▶ [Excerto]:
%%

A queda e o renascimento dos U2 no início da nova digressão mundial
Humanos e não máquinas. São assim os U2 dos últimos meses. Depois da polémica do lançamento do novo álbum, do acidente de Bono e da morte há dias do pai de Larry Mullen Jr, foi o guitarrista The Edge a colocar um pé em falso no primeiro de dois concertos, em Vancouver, no início da digressão mundial. Na adversidade, eis que renascem os U2.
Uma longa digressão que decorre até Novembro (podendo ser prolongada para o próximo ano, com prováveis datas em Portugal), com salas já esgotadas, em cidades americanas e europeias, realizando-se os concertos em espaços fechados e não em estádios. Daí a opção por fazer dois concertos nas mesmas cidades, como aconteceu agora em Vancouver.
A queda do palco do guitarrista The Edge, na madrugada de sexta-feira, acabou por marcar a primeira de duas noites, servindo para diversas simbologias. Recorde-se que há seis meses Bono havia tido um acidente de bicicleta, em pleno Central Park, em Nova Iorque, do qual resultaram lesões que chegaram a colocar em causa a digressão.
Há cinco dias o pai do baterista Larry Mullen Jr havia morrido e os admiradores interrogavam-se se estaria em condições emocionais para os concertos. Para já não falarmos do lançamento nada pacífico, numa parceria com a Apple, do último álbum Songs Of Innocence. De repente, existia uma nuvem negra sobre um dos grupos rock mais populares de sempre.

%%

▶ [Tarefa escrita a]: Transcreva na íntegra o excerto sobre o início da nova digressão mundial dos U2.

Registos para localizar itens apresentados
%%

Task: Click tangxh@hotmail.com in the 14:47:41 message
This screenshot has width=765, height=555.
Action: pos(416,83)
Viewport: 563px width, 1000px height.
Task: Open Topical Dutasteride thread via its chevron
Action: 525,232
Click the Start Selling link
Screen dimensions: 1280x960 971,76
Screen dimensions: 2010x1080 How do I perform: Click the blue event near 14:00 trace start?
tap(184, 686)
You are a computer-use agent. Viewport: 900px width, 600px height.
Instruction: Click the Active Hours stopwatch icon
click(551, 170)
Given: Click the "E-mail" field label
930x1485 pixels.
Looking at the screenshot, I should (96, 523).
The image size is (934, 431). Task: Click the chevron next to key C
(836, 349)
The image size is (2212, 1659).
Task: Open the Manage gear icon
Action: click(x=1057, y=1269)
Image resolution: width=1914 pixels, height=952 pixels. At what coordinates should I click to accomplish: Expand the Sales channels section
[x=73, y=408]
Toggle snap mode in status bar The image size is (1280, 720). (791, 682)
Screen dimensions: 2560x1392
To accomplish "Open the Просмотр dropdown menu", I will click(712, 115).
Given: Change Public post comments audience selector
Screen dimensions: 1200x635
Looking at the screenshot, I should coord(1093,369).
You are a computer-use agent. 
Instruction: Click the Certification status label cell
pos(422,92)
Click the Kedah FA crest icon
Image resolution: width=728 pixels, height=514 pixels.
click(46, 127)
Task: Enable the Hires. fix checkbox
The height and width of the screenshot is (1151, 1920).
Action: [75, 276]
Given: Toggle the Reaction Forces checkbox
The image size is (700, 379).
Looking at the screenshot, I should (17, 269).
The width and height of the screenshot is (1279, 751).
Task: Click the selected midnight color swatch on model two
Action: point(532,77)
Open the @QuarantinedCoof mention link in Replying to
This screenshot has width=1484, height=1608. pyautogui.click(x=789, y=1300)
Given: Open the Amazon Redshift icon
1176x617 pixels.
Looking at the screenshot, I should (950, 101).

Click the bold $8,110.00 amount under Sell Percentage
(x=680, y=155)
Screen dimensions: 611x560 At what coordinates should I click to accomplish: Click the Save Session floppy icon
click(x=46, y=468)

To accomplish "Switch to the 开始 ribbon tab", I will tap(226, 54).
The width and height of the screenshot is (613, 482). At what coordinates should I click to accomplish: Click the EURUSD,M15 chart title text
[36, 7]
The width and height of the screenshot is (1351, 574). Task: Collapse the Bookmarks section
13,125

%%

▶ [Tarefa escrita b]: Converta numa lista JSON de strings apenas as linhas dos registos que começam na que contém "Image resolution: width=1914" e terminam na que contém "will click(712, 115).", ambas incluídas. Use uma string por linha e omita as linhas em branco.

▶ [Resposta escrita a]:
A queda e o renascimento dos U2 no início da nova digressão mundial
Humanos e não máquinas. São assim os U2 dos últimos meses. Depois da polémica do lançamento do novo álbum, do acidente de Bono e da morte há dias do pai de Larry Mullen Jr, foi o guitarrista The Edge a colocar um pé em falso no primeiro de dois concertos, em Vancouver, no início da digressão mundial. Na adversidade, eis que renascem os U2.
Uma longa digressão que decorre até Novembro (podendo ser prolongada para o próximo ano, com prováveis datas em Portugal), com salas já esgotadas, em cidades americanas e europeias, realizando-se os concertos em espaços fechados e não em estádios. Daí a opção por fazer dois concertos nas mesmas cidades, como aconteceu agora em Vancouver.
A queda do palco do guitarrista The Edge, na madrugada de sexta-feira, acabou por marcar a primeira de duas noites, servindo para diversas simbologias. Recorde-se que há seis meses Bono havia tido um acidente de bicicleta, em pleno Central Park, em Nova Iorque, do qual resultaram lesões que chegaram a colocar em causa a digressão.
Há cinco dias o pai do baterista Larry Mullen Jr havia morrido e os admiradores interrogavam-se se estaria em condições emocionais para os concertos. Para já não falarmos do lançamento nada pacífico, numa parceria com a Apple, do último álbum Songs Of Innocence. De repente, existia uma nuvem negra sobre um dos grupos rock mais populares de sempre.

▶ [Resposta escrita b]:
[
  "Image resolution: width=1914 pixels, height=952 pixels. At what coordinates should I click to accomplish: Expand the Sales channels section",
  "[x=73, y=408]",
  "Toggle snap mode in status bar The image size is (1280, 720). (791, 682)",
  "Screen dimensions: 2560x1392",
  "To accomplish \"Open the Просмотр dropdown menu\", I will click(712, 115)."
]